» Exercise details: Please rename "icon" to "symbol" in everything from the line with "Given: Open 常规应用 in top navigation" down to the line with "click(x=695, y=267)", and give those lines back otherwise unchanged.

» Collected data:

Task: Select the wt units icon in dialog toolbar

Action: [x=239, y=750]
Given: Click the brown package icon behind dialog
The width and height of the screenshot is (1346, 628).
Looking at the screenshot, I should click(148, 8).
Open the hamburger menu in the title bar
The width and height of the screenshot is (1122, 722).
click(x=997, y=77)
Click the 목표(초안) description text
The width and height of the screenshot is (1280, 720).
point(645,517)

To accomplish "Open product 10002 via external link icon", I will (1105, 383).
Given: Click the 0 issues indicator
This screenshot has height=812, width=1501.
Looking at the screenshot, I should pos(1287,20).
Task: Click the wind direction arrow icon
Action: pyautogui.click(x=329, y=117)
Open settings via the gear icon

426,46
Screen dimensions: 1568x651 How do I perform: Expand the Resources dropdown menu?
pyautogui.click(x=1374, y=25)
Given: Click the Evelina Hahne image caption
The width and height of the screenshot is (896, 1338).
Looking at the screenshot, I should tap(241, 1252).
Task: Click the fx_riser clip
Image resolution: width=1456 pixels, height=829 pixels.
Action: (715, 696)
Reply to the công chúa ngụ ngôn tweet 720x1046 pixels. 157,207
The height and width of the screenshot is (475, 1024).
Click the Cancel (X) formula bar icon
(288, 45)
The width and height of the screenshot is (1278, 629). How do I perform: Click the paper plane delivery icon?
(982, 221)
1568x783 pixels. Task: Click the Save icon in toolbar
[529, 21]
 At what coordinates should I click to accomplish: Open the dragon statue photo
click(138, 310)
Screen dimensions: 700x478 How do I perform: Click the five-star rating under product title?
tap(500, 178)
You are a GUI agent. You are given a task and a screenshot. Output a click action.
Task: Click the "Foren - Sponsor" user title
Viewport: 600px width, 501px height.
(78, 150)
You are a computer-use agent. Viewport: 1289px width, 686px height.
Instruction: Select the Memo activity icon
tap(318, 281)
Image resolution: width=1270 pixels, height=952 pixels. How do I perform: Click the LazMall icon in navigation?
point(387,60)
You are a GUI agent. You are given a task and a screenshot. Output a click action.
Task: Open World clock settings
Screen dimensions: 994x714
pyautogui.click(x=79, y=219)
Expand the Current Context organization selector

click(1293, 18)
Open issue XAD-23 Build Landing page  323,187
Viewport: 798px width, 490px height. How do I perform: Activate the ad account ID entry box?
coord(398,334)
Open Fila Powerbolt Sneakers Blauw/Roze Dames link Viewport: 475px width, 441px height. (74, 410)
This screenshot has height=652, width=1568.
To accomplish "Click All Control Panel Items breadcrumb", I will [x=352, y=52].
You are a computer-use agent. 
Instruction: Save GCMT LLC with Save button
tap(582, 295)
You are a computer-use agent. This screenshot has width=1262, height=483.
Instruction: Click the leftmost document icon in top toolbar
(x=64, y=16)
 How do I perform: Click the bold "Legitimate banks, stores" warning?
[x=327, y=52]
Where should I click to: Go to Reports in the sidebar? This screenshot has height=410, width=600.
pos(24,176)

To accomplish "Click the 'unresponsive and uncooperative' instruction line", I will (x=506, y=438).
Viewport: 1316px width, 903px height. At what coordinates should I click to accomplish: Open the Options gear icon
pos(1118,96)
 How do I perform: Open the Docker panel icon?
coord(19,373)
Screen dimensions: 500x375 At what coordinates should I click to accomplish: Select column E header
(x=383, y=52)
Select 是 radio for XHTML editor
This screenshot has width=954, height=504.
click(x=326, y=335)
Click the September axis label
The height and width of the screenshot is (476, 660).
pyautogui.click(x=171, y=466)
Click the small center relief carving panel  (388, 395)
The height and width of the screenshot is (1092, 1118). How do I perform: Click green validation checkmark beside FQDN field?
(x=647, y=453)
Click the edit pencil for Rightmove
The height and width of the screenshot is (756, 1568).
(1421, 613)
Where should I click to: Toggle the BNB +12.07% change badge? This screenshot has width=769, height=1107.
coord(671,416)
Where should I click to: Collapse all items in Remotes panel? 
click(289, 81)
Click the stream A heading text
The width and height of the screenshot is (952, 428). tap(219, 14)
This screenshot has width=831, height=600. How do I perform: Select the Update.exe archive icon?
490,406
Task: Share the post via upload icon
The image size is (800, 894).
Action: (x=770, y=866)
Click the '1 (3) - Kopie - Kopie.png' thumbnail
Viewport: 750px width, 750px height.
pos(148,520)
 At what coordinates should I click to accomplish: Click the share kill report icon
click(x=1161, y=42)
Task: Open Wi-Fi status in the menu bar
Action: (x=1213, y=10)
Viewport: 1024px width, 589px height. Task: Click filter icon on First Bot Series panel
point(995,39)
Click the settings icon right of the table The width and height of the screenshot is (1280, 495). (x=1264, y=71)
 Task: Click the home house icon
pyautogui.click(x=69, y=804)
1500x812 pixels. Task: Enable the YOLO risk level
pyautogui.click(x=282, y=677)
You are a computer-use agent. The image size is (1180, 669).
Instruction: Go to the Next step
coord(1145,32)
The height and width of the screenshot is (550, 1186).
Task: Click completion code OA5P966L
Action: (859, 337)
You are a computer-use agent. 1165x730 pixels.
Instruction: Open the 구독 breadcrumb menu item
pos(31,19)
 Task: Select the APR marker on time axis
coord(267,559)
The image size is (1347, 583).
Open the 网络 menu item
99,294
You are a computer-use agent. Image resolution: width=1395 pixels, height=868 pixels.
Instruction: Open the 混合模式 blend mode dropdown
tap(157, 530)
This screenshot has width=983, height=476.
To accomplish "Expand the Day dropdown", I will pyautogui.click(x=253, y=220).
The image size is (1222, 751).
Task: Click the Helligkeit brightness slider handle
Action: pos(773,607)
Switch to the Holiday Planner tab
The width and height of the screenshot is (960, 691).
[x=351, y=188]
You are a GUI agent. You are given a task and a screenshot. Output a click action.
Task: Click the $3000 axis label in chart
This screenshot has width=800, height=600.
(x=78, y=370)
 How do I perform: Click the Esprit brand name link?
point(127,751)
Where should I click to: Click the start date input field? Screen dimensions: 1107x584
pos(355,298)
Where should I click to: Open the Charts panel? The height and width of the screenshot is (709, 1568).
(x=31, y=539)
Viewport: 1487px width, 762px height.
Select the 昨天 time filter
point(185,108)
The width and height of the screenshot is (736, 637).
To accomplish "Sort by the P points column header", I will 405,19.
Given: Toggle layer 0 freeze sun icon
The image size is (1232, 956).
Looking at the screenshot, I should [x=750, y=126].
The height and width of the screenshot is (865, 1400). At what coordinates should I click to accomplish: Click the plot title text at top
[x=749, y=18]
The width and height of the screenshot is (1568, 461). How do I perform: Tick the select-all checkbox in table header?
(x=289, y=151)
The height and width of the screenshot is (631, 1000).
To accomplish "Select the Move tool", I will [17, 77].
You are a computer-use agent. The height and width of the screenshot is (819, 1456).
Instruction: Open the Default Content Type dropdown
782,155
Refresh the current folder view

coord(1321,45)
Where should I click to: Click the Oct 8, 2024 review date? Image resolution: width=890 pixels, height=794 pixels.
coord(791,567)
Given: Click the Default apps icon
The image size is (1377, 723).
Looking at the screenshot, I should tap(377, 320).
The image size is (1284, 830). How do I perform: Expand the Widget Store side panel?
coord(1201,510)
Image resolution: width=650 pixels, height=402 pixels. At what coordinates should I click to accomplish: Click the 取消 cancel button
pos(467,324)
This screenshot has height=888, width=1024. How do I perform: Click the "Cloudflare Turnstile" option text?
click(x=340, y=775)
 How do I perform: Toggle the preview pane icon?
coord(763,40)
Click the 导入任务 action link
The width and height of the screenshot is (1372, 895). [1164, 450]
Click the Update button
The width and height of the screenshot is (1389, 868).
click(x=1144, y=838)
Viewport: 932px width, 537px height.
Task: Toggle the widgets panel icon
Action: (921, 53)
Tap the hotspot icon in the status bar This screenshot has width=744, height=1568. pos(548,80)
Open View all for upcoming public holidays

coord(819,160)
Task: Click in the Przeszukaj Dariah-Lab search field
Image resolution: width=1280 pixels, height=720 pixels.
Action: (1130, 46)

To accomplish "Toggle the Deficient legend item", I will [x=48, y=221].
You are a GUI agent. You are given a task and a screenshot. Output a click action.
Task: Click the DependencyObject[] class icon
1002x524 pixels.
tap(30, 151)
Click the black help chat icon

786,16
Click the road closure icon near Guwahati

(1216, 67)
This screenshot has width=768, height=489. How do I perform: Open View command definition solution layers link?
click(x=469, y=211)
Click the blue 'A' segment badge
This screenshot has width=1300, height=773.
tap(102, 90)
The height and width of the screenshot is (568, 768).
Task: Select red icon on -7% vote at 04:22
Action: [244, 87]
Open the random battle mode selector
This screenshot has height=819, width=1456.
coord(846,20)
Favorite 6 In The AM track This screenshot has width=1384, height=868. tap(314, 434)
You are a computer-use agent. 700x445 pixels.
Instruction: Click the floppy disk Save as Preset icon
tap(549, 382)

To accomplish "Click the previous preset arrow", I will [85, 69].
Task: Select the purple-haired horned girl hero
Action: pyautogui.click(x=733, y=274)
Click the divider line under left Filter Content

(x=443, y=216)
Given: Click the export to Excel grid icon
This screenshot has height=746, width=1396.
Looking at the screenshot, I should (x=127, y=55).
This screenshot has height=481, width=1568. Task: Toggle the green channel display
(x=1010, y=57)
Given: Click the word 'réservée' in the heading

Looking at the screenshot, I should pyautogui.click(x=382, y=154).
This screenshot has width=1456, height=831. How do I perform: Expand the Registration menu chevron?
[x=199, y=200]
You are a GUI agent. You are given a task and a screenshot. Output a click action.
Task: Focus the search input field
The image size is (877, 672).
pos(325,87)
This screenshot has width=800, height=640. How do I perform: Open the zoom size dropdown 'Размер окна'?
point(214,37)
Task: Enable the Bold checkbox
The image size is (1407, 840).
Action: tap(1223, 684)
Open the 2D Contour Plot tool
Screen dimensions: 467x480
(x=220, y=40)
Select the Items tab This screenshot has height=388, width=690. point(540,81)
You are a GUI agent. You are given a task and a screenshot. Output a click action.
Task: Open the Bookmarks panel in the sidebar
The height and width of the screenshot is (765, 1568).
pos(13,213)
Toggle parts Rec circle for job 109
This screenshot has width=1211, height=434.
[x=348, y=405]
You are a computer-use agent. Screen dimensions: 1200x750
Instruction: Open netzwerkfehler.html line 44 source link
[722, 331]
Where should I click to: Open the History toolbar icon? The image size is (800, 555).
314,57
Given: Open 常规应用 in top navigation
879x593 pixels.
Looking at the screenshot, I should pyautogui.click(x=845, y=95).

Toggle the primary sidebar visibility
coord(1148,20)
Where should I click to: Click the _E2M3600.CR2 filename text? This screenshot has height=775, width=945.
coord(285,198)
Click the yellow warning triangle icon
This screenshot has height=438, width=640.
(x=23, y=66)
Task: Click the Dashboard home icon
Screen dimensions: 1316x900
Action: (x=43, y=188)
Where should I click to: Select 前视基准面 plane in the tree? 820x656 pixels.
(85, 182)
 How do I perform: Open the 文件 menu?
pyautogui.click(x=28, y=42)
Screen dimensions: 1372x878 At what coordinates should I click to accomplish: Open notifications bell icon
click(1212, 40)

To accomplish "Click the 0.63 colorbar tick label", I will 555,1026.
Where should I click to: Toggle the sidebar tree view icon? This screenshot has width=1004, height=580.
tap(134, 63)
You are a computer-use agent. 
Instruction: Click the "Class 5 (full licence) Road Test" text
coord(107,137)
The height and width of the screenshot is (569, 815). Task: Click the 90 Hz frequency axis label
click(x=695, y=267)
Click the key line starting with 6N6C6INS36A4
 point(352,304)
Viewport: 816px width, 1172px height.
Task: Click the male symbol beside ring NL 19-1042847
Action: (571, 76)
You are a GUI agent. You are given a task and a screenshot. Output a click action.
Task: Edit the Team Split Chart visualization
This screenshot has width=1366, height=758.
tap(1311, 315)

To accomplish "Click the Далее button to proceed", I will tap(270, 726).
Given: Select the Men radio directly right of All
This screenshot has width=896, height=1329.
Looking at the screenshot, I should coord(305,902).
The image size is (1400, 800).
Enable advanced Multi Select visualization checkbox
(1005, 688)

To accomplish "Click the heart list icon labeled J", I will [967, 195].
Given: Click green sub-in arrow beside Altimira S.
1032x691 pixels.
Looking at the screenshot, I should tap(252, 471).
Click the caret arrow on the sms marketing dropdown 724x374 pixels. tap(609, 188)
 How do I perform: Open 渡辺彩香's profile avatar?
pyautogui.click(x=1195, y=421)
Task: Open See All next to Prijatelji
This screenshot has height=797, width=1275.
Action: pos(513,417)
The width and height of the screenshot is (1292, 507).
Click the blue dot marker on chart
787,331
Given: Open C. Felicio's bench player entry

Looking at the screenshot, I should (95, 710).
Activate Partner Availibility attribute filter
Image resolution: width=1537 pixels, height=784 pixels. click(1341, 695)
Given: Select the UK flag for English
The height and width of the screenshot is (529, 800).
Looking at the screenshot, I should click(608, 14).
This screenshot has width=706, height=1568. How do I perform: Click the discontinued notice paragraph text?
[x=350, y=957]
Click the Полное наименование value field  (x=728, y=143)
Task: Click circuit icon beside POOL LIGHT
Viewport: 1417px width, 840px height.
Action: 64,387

» Task output:
Given: Open 常规应用 in top navigation
879x593 pixels.
Looking at the screenshot, I should pyautogui.click(x=845, y=95).

Toggle the primary sidebar visibility
coord(1148,20)
Where should I click to: Click the _E2M3600.CR2 filename text? This screenshot has height=775, width=945.
coord(285,198)
Click the yellow warning triangle symbol
This screenshot has height=438, width=640.
(x=23, y=66)
Task: Click the Dashboard home symbol
Screen dimensions: 1316x900
Action: (x=43, y=188)
Where should I click to: Select 前视基准面 plane in the tree? 820x656 pixels.
(85, 182)
 How do I perform: Open the 文件 menu?
pyautogui.click(x=28, y=42)
Screen dimensions: 1372x878 At what coordinates should I click to accomplish: Open notifications bell symbol
click(1212, 40)

To accomplish "Click the 0.63 colorbar tick label", I will 555,1026.
Where should I click to: Toggle the sidebar tree view symbol? This screenshot has width=1004, height=580.
tap(134, 63)
You are a computer-use agent. 
Instruction: Click the "Class 5 (full licence) Road Test" text
coord(107,137)
The height and width of the screenshot is (569, 815). Task: Click the 90 Hz frequency axis label
click(x=695, y=267)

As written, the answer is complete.